The Bitcoin paper was published in 2008 by a mysterious figure Satoshi Nakamoto. Satoshi’s identity remains unknown and is the source of endless speculation, most of which, frankly, is not that interesting and certainly not the topic of this text.

It’s reasonable to assume that some time before 2008 (perhaps in 2005 or 2006?) Satoshi had a moment, in which he realized that this thing is actually possible or this may in fact work. Specifically, it was an idea on how to resolve a specific problem that arises when you attempt to model the behavior of physical gold in the digital world. Even though physical gold doesn’t deal with history in any way, the key problem that arises is around getting a bunch of unrelated parties to agree on what’s considered to be valid history.

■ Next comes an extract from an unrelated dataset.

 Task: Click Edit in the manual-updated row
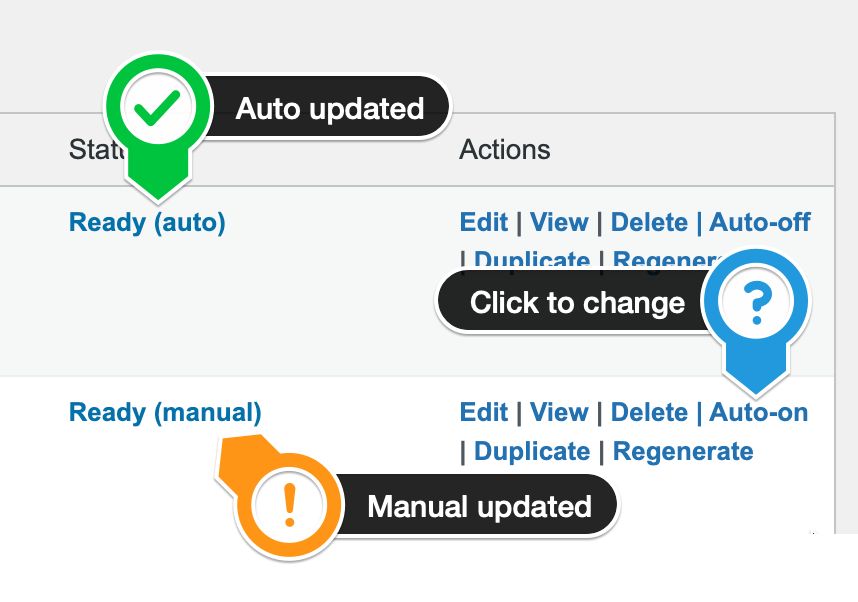point(484,412)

In this blog post, I’ll attempt to recreate the process of discovering Bitcoin and pinpoint that moment that Satoshi had.

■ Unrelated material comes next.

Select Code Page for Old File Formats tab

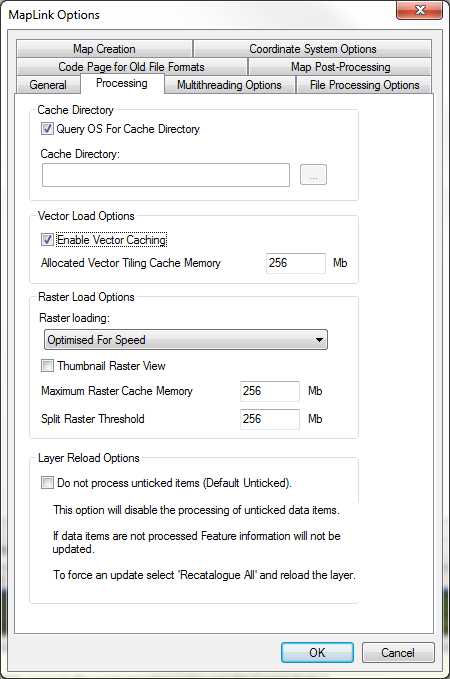[131, 67]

Note: this blog post doesn’t endorse or suggest buying Bitcoin. On the contrary, I vaguely believe most of the original intent behind Bitcoin was lost over time and am fairly tired of various bankers proclaiming that Bitcoin is some kind of permanent reserve of value. See the footnote on reasons why I’m writing this blog post 1. I do believe that other solutions in the space now carry the torch of the original idea.

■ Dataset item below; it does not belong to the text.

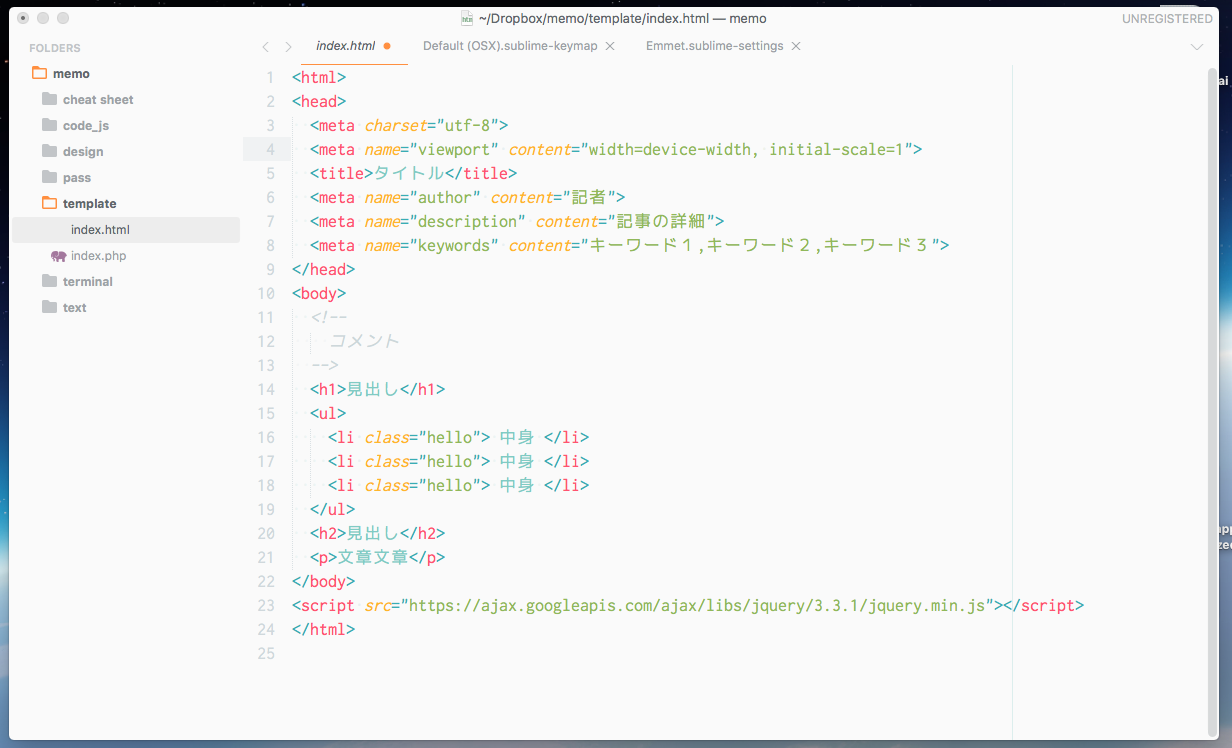Click the back navigation arrow above the editor
This screenshot has width=1232, height=748.
point(265,46)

0. Physical gold: the spec

Consider the problem of modeling physical gold in code, see the Bit Gold text from 2005 by Nick Szabo. We’d like to have information that behaves like gold and exist only in the digital realm. Note that this appears impossible at a glance; physical gold is a tough nut to model. It’s not at all like a “typical” programming project, such as creating a ticketing system for tasks that employees ought to finish at some company, or a weather application that picks up data from a measuring station.

Modeling physical gold is thorny because of the following properties:

  • (G1) You can exchange gold without any help or supervision from a third party
  • (G2) You cannot be prevented from exchanging gold; it is not censorable
  • (G3) You ought to be able to mine gold, a third party cannot prevent you from doing so

Note that there are also some properties of physical gold that Bitcoin does not replicate:

  • (Z1) Gold has no serial number like cash does
  • (Z2) There shouldn’t be any trace of a gold exchange that took place

To model the latter two properties, it’s necessary to use further mathematical weaponry which wasn’t necessarily available in the early Bitcoin times - so we’ll put these properties aside when it comes to this text.

1. Why not just send some hash preimages over email

Let’s start with a simplest thing possible. Satisfy (G3) by having digital gold be represented as a solution to a hard-to-solve equation. The idea is to mimic the process of physical gold mining using a mathematical equation. The equation is public, there are no shortcuts; it’s not hard to find such a puzzle, take for example inverting a hash function. This is called Proof of Work and is a widely known concept nowdays. See the footnote2 for comparison between traditional or “all or nothing” cryptography and Proof of Work.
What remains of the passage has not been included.